Музыкальный приворот. На крыльях. Книга 4 - страница 18

Шрифт
Интервал


Я продолжала молчать, глядя на нее, не мигая, собирая всю свою злость воедино, как огненный пазл. А Алла продолжала:

– Антон найдет другую. Ты постареешь, подурнеешь, твой юношеский пыл угаснет. Любовь потеряет всякую значимость. И ты потеряешь всякую значимость, – почти насмешливо сказала она, и мне почудилось, что за этой злой усмешкой кроется нечто куда большее. – Поверь, все закончится крахом.
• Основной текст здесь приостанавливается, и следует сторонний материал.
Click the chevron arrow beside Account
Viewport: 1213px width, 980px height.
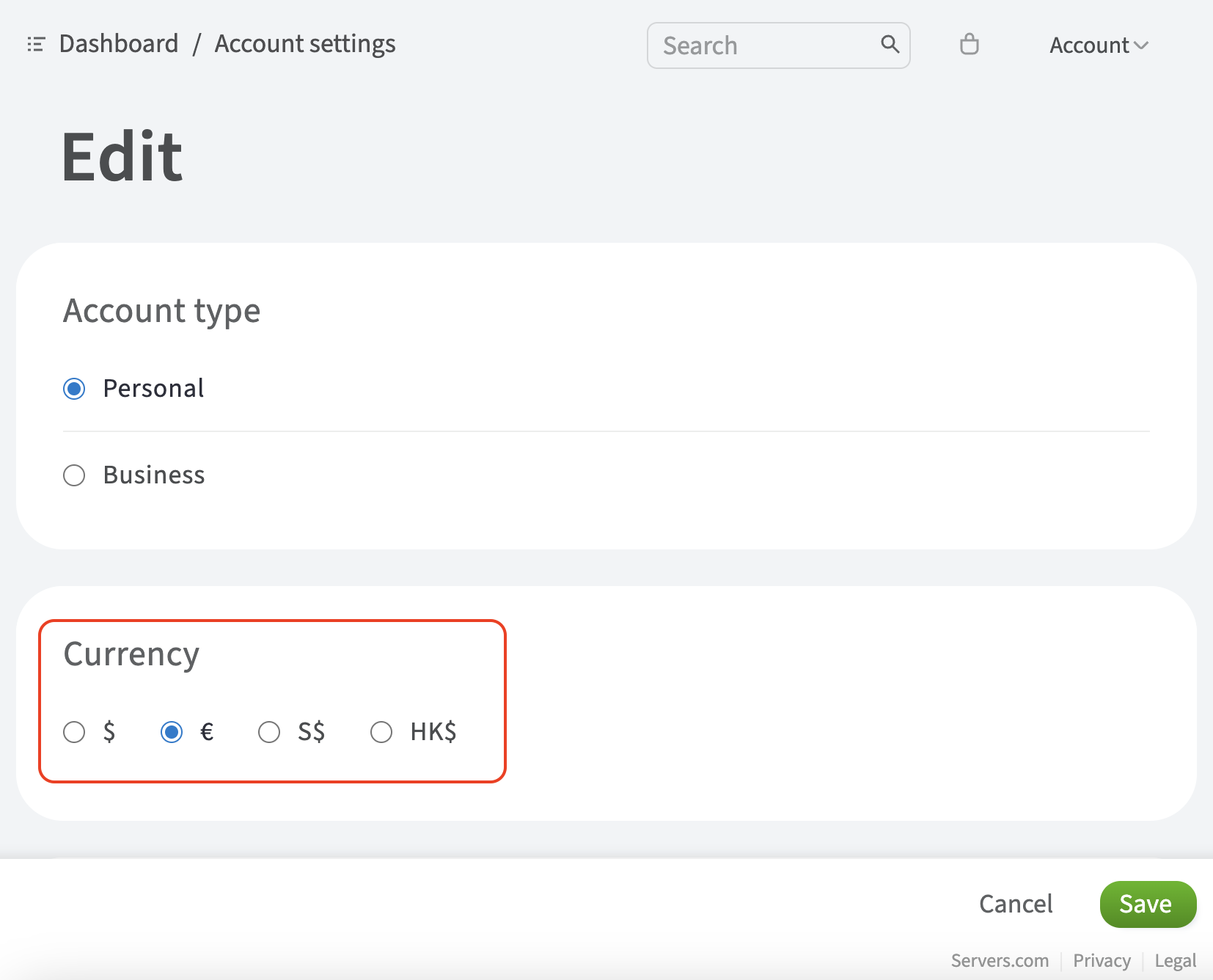[1141, 45]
У него будет уйма таких, как ты. Но я даю тебе шанс уйти без потерь. С гордостью. И с деньгами.

Между нами повисло напряженное молчание.

Она ждала.

– Мне не нужны ваши деньги, – разлепила сухие губы я. Перед глазами стоял туман. Он же липкими клочьями опутывал сердце.
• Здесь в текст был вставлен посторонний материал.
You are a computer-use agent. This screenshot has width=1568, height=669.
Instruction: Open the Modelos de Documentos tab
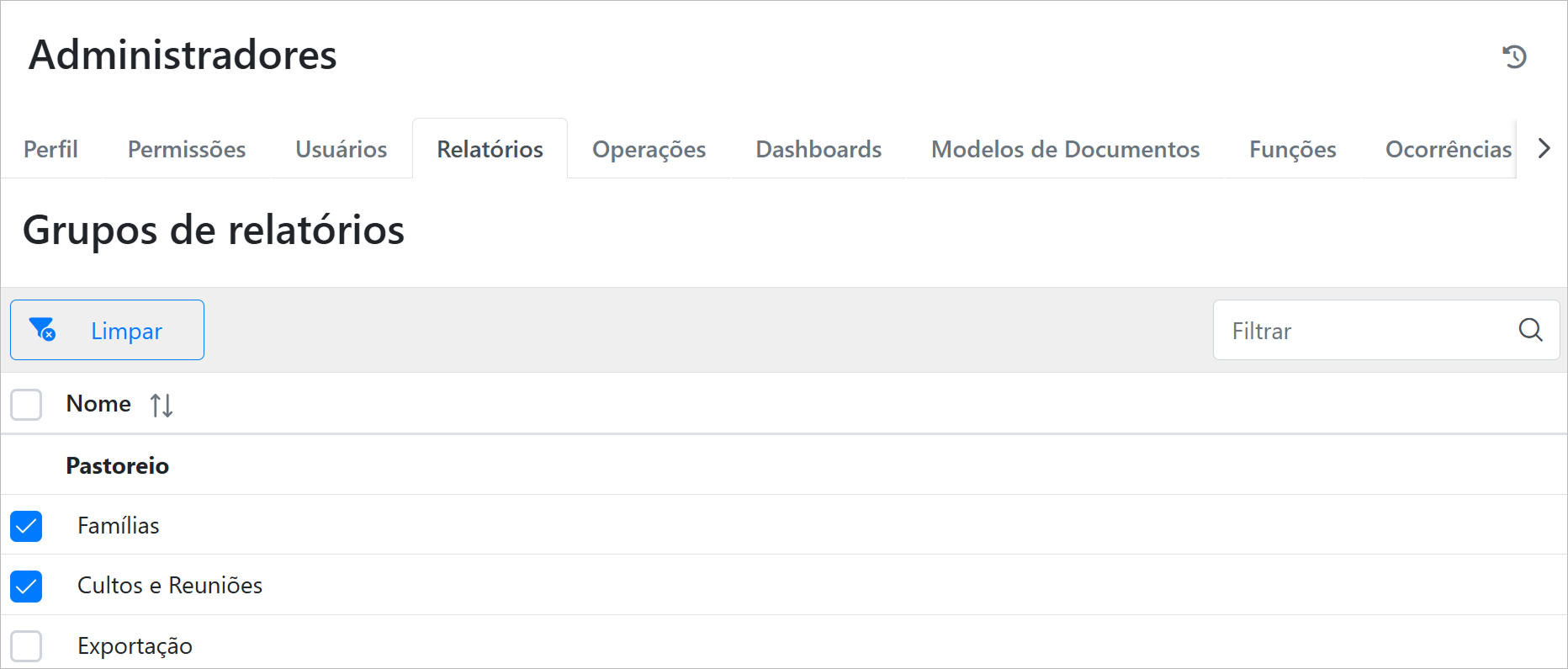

– Ох уж этот юношеский максимализм, – понимающе улыбнулась Алла. – Дорогая моя глупая Катя Радова. Я предлагаю тебе выгодную сделку. – Жестом фокусника она вынула из сумочки банковскую карту золотого цвета и небрежно кинула ее на стол. – Тут три миллиона. Обналичишь после того, как я увижу, что ваши отношения с Антоном канули в лету.

Мне хотелось, чтобы карточка взорвалась.

– Я, по-вашему, стою три миллиона? – сквозь зубы сказала я.

Женщина весело рассмеялась, и смех ее был противным, как и голос: высокий, с издевательскими нотками.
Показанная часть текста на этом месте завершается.